The space static kernel density illustrates the dynamic evolution of GPE in China's real estate industry among neighboring regions. The horizontal axis in Fig. 11 represents the GPE of this region, whereas the longitudinal axis represents the GPE of the neighboring regions. The vertical axis displays the estimated results of the conditional probability density from the neighboring regions to this specific region.

Figure 11
figure 11

Space static kernel density results: (a) Surface; and (b) Contour.

There has been convergence in GPE in China's real estate industry. First, the club convergence of GPE in the real estate industry in the low-GPE regions is evident. When efficiency values range from 0.2 to 0.45, the contour lines on the graph form a circle centered around the efficiency value of 0.3. The probability density curve lies entirely below the diagonal, indicating that China's real estate industry exhibited low-level agglomeration and lower efficiency levels in neighboring regions hindered regional development.
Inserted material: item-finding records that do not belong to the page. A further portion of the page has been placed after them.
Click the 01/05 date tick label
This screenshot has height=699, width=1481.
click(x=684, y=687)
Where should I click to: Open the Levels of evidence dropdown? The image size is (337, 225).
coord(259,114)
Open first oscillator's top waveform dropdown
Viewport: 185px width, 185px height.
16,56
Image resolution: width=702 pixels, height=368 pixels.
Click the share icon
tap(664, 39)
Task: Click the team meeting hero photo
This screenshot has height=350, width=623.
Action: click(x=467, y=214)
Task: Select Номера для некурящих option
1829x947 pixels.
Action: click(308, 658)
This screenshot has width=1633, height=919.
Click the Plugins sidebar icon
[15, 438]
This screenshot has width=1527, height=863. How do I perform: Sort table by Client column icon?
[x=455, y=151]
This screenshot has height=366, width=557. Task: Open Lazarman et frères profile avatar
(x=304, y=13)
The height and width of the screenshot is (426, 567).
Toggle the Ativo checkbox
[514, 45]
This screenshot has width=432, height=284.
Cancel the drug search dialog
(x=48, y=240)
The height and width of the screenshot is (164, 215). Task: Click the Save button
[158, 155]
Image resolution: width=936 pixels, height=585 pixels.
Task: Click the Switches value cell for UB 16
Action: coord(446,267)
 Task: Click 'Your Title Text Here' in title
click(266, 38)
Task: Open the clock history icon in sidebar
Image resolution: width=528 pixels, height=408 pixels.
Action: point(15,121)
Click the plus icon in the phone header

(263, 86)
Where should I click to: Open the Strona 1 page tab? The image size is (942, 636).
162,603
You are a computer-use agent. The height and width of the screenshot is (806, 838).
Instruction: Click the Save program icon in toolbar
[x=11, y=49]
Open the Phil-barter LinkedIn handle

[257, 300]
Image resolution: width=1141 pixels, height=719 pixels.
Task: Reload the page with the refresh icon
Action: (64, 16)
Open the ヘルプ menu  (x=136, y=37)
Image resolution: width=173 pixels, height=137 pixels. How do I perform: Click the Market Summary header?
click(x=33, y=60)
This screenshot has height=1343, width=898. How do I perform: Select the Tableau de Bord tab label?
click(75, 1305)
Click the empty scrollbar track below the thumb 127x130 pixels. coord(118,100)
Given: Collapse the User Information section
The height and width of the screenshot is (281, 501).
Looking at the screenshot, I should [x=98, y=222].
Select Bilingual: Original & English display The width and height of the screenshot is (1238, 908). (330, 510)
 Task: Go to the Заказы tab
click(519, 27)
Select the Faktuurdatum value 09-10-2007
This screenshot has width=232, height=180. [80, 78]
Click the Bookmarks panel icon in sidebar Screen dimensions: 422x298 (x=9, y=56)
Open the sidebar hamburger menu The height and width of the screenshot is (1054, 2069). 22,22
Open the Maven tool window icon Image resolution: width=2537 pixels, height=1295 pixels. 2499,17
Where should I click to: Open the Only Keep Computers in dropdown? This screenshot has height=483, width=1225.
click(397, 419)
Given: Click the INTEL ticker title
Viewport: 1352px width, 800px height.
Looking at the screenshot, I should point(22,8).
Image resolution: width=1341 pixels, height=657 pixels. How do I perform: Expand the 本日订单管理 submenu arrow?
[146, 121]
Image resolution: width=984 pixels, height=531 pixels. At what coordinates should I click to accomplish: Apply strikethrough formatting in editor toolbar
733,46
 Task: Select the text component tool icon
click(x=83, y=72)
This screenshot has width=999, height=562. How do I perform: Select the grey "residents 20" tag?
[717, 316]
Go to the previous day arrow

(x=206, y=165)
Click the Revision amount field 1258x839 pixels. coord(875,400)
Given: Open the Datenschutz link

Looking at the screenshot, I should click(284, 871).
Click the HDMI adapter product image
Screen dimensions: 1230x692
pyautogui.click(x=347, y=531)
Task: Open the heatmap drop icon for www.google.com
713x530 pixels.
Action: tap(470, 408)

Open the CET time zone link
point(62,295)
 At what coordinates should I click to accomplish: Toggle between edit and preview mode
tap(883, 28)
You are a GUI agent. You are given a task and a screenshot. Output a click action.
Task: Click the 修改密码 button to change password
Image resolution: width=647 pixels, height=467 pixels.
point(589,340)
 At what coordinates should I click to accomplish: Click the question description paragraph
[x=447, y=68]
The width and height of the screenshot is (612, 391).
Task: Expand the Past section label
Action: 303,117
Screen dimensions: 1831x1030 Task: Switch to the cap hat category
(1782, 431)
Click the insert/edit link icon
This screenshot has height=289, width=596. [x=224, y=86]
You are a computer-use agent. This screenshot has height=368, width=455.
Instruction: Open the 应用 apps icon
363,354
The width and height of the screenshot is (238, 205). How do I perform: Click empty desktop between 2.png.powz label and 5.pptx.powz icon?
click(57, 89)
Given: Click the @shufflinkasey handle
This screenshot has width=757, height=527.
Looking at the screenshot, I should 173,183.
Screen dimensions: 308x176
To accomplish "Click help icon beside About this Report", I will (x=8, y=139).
For instance, in the northwestern region, due to relatively low efficiency levels in Gansu and Qinghai during the study period, Ningxia's GPE declined from 0.676 in 2011 to 0.441 in 2020 due to the influence of neighboring regions. Second, the club convergence of GPE in the middle-level regions could be more robust. The probability density curve is sparse and primarily lies below the diagonal when the efficiency value ranges from 0.45 to 0.75, indicating that the development of medium-level provinces was susceptible to the constraints of neighboring areas, resulting in weak convergence. The mean value of GPE for economic zones in the middle reaches of the Yellow and Yangtze Rivers decreased from 0.736 to 0.363 during the study period, leading to a widening disparity in efficiency levels between the two economic zones. Third, GPE in the high-GPE region exhibited a multipolar trend. When efficiency values range from 0.75 to 1.1, there are at least two dense central circles on both sides of the diagonal in the diagram, indicating polarization in the high-GPE provinces. Neighboring areas had both promoting and inhibiting effects on the region. For example, Beijing, Shanghai, and Zhejiang exhibited facilitating effects, whereas Anhui, Fujian, and Jiangxi displayed suppressive effects.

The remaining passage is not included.